A related issue is the effect of specific design of reading tasks. For example, read-to-recall might have different effects than read-to-change [10].



“Code purpose”-questions which ask the learner to provide a verbatim summary of the program are also likely to be dependent on details of the task and reading strategies. In addition they might impose the need for specific schemas to evaluate and interpret the answers. There are different schemas to analyse such program summaries (see e.g. [28,44,52,97]). This can also be an issue for further research.



Focus is often on the content of the mental representation: Is the suitable/needed information included? But another important issue relates to the abstract features of the mental representation. This direction of enquiry focuses on the abstract features of the mental representation, as opposed to the types of knowledge extracted or inferred from the code. These features have to do with connections of elements of the mental representation, and the ability to access these elements when needed, as well as the ability to explicitly map different elements, including doing a mapping to the external code base. In this article we called these features “navigability”. To learn and reinforce such skills specific learning tasks are needed.

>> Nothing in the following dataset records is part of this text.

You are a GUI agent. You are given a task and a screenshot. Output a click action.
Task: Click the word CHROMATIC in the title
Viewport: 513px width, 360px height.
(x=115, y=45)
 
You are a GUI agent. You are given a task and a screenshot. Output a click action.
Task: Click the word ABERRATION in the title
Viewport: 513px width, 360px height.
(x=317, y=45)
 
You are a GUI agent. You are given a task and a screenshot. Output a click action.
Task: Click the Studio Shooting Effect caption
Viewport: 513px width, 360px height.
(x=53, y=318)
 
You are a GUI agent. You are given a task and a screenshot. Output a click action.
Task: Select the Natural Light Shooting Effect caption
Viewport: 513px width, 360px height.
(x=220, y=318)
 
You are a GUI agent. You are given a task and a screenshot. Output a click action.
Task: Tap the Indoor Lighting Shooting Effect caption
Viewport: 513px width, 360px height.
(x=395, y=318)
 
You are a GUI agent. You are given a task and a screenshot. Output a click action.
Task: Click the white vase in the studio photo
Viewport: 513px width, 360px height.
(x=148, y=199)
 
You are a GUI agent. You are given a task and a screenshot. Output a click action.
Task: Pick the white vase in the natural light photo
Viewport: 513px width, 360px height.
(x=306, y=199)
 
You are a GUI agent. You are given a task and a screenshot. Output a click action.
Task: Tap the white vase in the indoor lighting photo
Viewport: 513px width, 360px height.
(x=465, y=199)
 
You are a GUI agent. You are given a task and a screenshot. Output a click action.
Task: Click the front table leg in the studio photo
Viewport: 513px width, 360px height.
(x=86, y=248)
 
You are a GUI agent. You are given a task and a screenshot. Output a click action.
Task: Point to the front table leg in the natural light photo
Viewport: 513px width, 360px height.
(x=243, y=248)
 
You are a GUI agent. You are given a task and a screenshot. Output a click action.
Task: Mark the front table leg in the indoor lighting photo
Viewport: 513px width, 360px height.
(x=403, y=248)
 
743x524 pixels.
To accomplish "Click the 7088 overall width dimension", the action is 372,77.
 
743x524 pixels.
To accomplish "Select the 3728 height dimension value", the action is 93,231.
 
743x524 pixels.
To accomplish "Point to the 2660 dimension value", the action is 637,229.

Tasks supporting the development of a domain model are also needed. Learning activities which involve simply reading example code for recall or to summarise/document do not help learners to develop domain models. Learning activities which involve modifying or reusing the example to meet different requirements may be particularly useful in enabling learners to develop a domain model.





The role of domain / domain knowledge for comprehending programs seems to be underestimated in pedagogy.



There are a lot of possible learning tasks for reading and comprehending programs, see e.g. Figure 14, as well as the instruments used in the different empirical studies (see section 6). These instruments might be useful as tasks for learning or as diagnostic instruments for testing the learning outcome.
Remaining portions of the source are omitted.